### Given records
>>>>

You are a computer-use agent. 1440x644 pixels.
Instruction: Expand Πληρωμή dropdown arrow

<<<<
>>>>

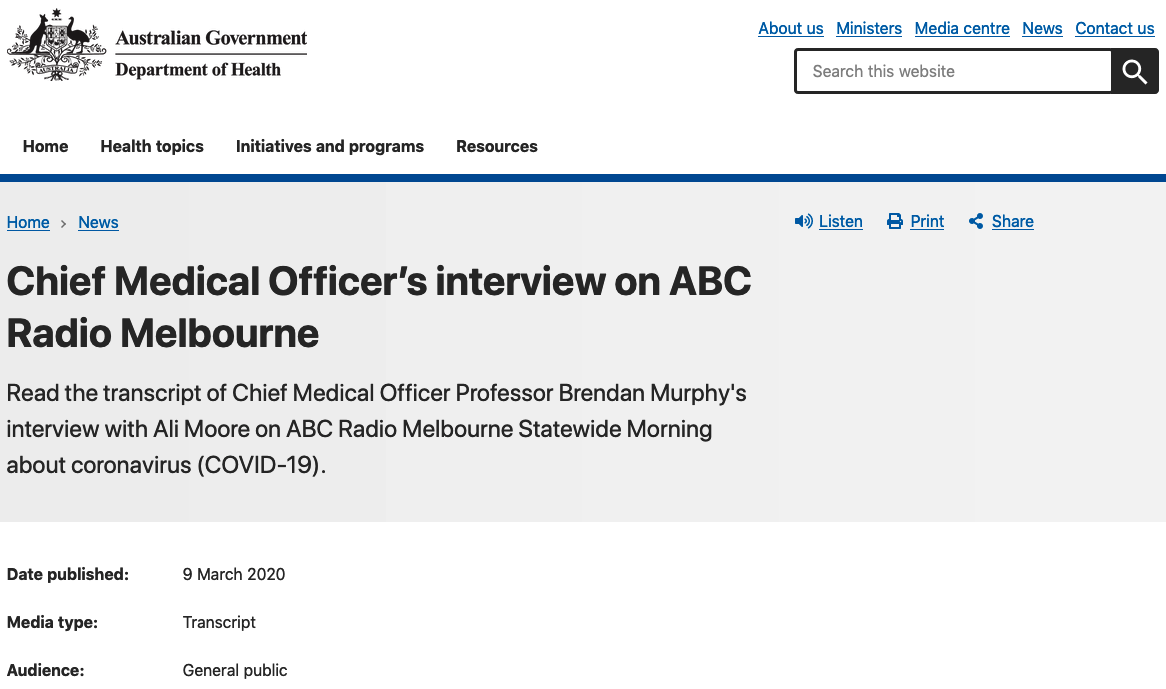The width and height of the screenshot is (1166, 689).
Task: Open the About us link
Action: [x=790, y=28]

<<<<
>>>>

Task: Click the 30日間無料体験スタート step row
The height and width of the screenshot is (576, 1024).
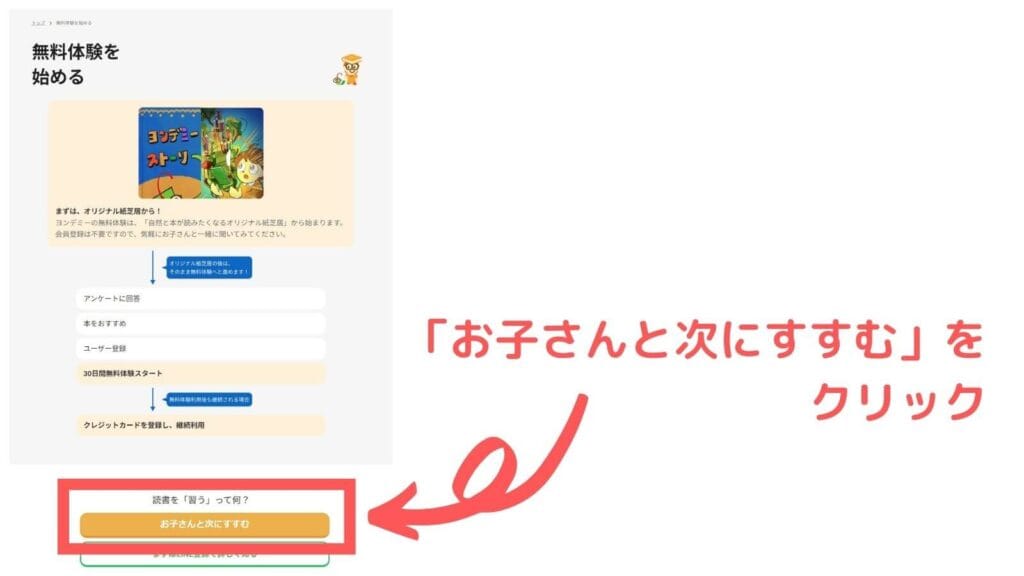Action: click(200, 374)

<<<<

### What is needed
Please, from the material above, copy only the lines from the line with "You are a computer-use" up to and including the line with "Instruction: Expand Πληρωμή dropdown arrow", exactly as written.

### Result
You are a computer-use agent. 1440x644 pixels.
Instruction: Expand Πληρωμή dropdown arrow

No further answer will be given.